The nature of demand for commercial office space has been changing for quite some time, but the Covid-19 pandemic has expedited it. During the past few years, companies have been changing their operating models, going asset-light, and focusing more on scalability and flexibility by outsourcing and delegating workloads to strategic partners. The same trend has been gaining traction in commercial office space, with companies focusing more on flexible space that can be put to multiple uses on demand. Simultaneously, companies have also been doing away with unnecessary office space and cutting down on establishment costs.

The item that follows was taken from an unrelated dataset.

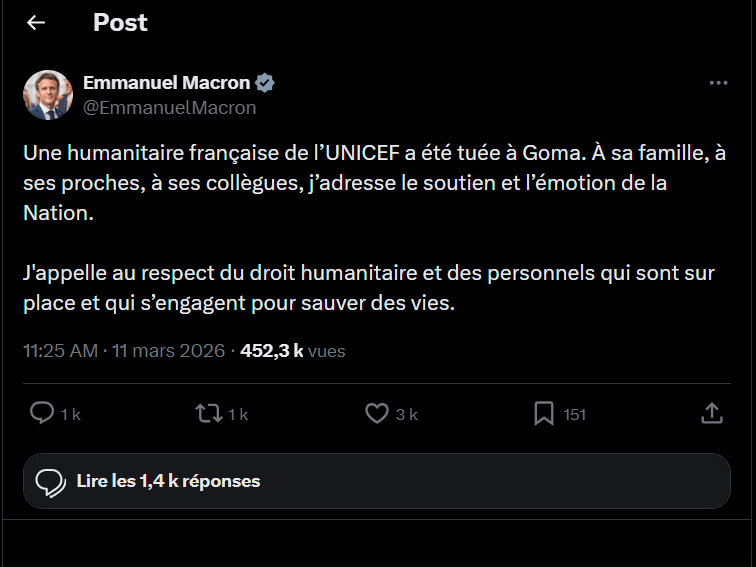Click the reply speech bubble icon

(x=42, y=413)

Hence, the demand for commercial office space has been fluctuating globally, with sharp ups and downs. According to Statista Research, office vacancy rates had reached 17.2% in the third quarter of 2021. The same research company reported that in the first quarter of 2022 average office vacancy in the US had dropped to 12.3% from its previous high. However, Statista’s report on office vacancy rates in the US, published on August 15, 2022, stated that a 15% office vacancy across all sectors was expected until workers returned to offices.

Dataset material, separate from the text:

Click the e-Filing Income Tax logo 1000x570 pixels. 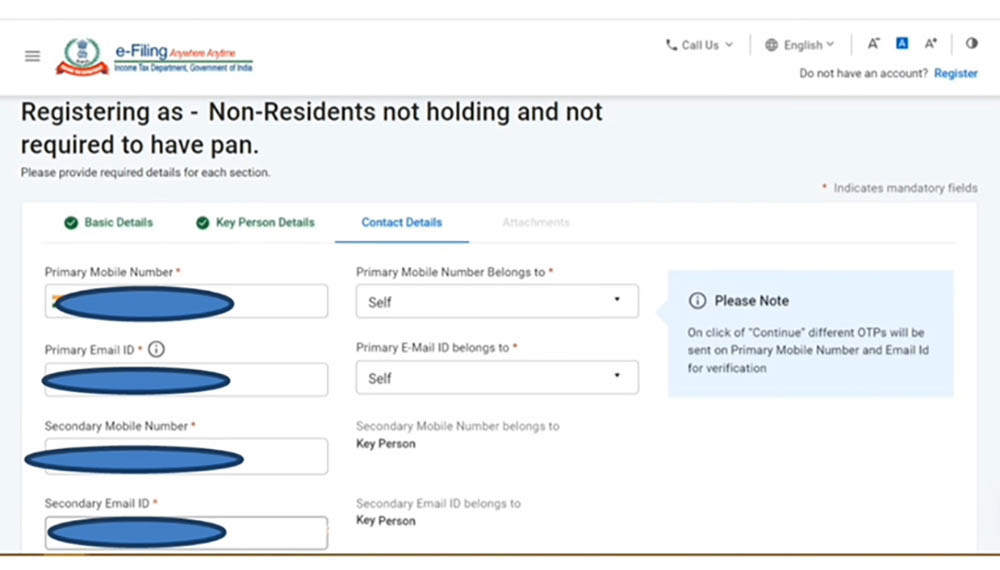click(x=154, y=56)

According to the VTS Office Demand Index (VODI), new demand for office space reached its nadir in June 2020, and from there, it increased by 444% to peak in August 2021. Since then, the demand has again been declining. Some sources claim that the surge in 2021 was due to the market confidence gained by vaccinations, but the Omicron wave again affected the demand.

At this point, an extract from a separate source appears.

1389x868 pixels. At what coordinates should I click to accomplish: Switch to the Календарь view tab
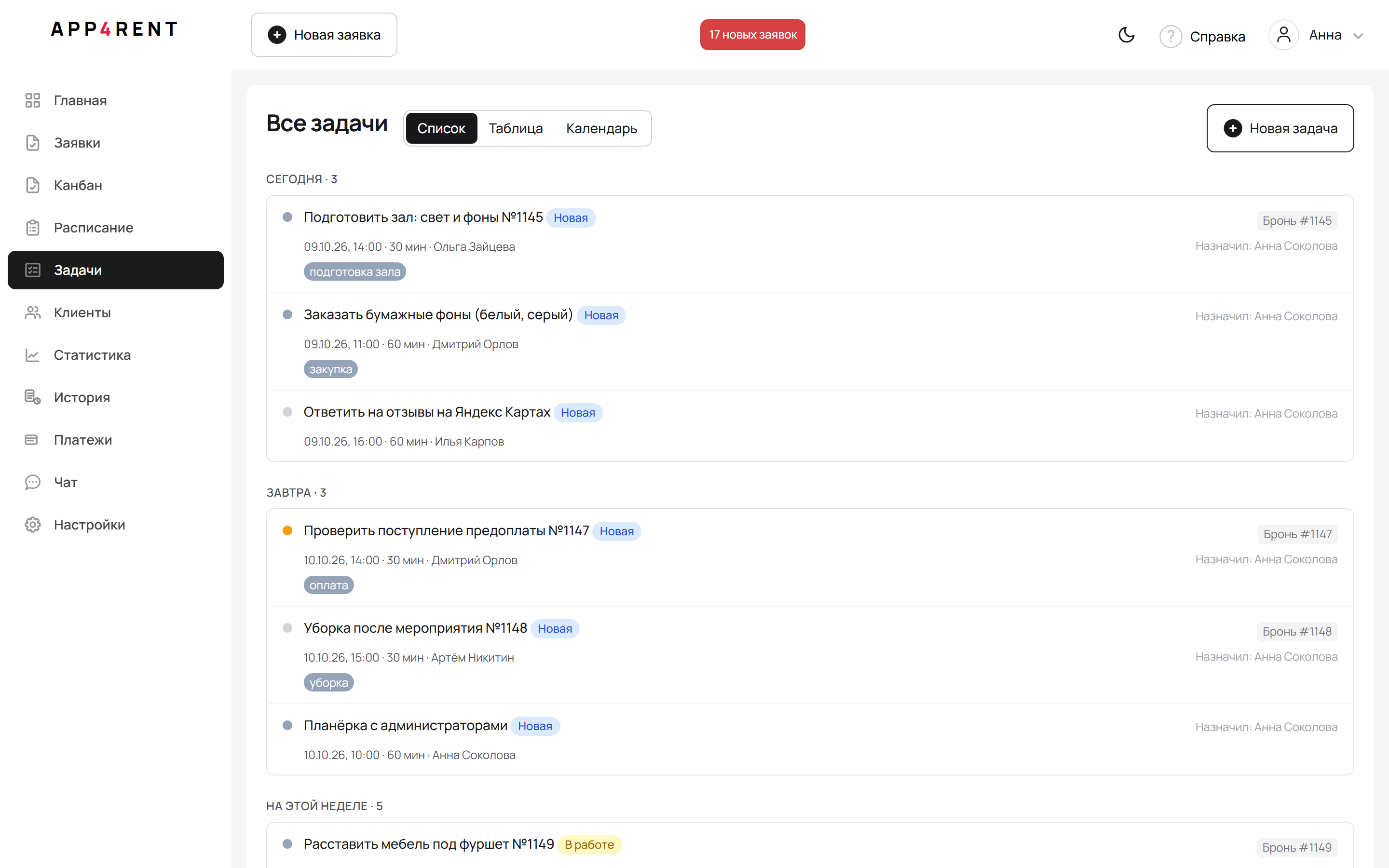601,128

On the bright side, office occupancy (not demand) rose in 84% of metro areas of the US in the first quarter of 2022, as reported by the National Association of Realtors headquartered in Chicago. NAR’s Commercial Weekly claimed that since the third quarter of 2021, at least 30 million square feet of office space had been absorbed in the US, with the pace being equivalent to that of pre-pandemic levels. And in March 2022, VODI indicated a 20% jump in demand for offices.
Furthermore, VODI analysis showed that demand for office space has already reached 2/3 of its pre-pandemic average. And some analysts claim that the remaining gap is because companies trimmed down the excess. Meanwhile, some industry observers affirm that the gap will be filled in by new companies soon enough.
However, with some companies adapting to work from home (WFH) and some deciding to return to the office or hybrid options, shareable offices, desk spaces, and short-term leases have become quite common, even for big brands. As such, many of them are not keen to invest in ownership of immovable property. And this is a trend that has become stronger in a post-Covid no-touch economy, where remote work has become popular, and companies are struggling to make workers give up their sudden freedom and return to the office.
In August, in its National Office Report, CommercialEdge claimed that coworking spaces are the new office use models. While traditional commercial office spaces were still lying empty, organizations that were into leasing out coworking office spaces were doing well. The report claimed that WeWork’s occupancy rates had already returned to pre-pandemic levels, which was a historic high for the company.
With hybrid workspaces now a norm rather than an exception, the demand for absolute ownership of office space has also plummeted. However, the market for flexible space in commercial offices has been recovering fast and is almost at pre-Covid levels. The demand is there, and it is picking up, but not for the type of office space companies used to prefer.
This shift is visible in the knowledge industry, where working through cloud platforms or SaaS applications makes remote work not only possible but mainstream. So, it is too early to say whether the demand for commercial office space will return to the pre-pandemic levels. But one thing is certain. The demand will not be for the type of exclusively owned and utilized commercial office space we were familiar with earlier.